*** Begin section ***

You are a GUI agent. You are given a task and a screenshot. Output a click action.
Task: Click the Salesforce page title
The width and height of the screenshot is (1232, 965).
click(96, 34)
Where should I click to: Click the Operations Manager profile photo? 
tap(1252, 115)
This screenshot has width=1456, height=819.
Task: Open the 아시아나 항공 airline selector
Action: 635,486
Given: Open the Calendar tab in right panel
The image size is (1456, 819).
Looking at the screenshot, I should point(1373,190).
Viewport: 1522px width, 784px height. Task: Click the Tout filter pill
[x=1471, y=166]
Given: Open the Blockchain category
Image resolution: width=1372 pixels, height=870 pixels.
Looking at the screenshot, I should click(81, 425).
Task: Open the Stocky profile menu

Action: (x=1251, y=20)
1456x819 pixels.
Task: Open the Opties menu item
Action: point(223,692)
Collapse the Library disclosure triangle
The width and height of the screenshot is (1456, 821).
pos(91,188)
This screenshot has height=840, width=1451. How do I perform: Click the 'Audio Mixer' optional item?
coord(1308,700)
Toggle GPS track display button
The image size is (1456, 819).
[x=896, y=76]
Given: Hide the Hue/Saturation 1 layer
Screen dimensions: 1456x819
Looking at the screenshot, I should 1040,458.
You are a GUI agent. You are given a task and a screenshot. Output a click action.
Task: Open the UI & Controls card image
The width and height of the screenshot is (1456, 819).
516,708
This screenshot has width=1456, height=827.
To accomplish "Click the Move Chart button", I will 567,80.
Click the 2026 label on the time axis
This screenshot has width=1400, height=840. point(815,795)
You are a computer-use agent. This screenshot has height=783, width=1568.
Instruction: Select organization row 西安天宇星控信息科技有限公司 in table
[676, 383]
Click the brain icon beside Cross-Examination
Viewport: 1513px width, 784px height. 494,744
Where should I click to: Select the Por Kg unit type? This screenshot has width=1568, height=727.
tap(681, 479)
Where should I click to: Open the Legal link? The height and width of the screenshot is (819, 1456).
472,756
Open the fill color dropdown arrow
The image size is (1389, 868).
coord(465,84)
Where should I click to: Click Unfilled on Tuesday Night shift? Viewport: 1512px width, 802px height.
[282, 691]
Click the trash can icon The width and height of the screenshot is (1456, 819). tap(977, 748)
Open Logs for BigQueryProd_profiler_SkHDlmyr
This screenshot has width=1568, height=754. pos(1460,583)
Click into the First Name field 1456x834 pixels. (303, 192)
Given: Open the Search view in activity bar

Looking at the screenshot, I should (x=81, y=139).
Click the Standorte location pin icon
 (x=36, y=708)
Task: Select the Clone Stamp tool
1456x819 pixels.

*** End section ***

Produce an exact repeat of the lines from the one containing "Instruction: Select organization" through the last line of the data, and nothing more.

-- Answer for this exercise --
Instruction: Select organization row 西安天宇星控信息科技有限公司 in table
[676, 383]
Click the brain icon beside Cross-Examination
Viewport: 1513px width, 784px height. 494,744
Where should I click to: Select the Por Kg unit type? This screenshot has width=1568, height=727.
tap(681, 479)
Where should I click to: Open the Legal link? The height and width of the screenshot is (819, 1456).
472,756
Open the fill color dropdown arrow
The image size is (1389, 868).
coord(465,84)
Where should I click to: Click Unfilled on Tuesday Night shift? Viewport: 1512px width, 802px height.
[282, 691]
Click the trash can icon The width and height of the screenshot is (1456, 819). tap(977, 748)
Open Logs for BigQueryProd_profiler_SkHDlmyr
This screenshot has width=1568, height=754. pos(1460,583)
Click into the First Name field 1456x834 pixels. (303, 192)
Given: Open the Search view in activity bar

Looking at the screenshot, I should (x=81, y=139).
Click the Standorte location pin icon
 (x=36, y=708)
Task: Select the Clone Stamp tool
1456x819 pixels.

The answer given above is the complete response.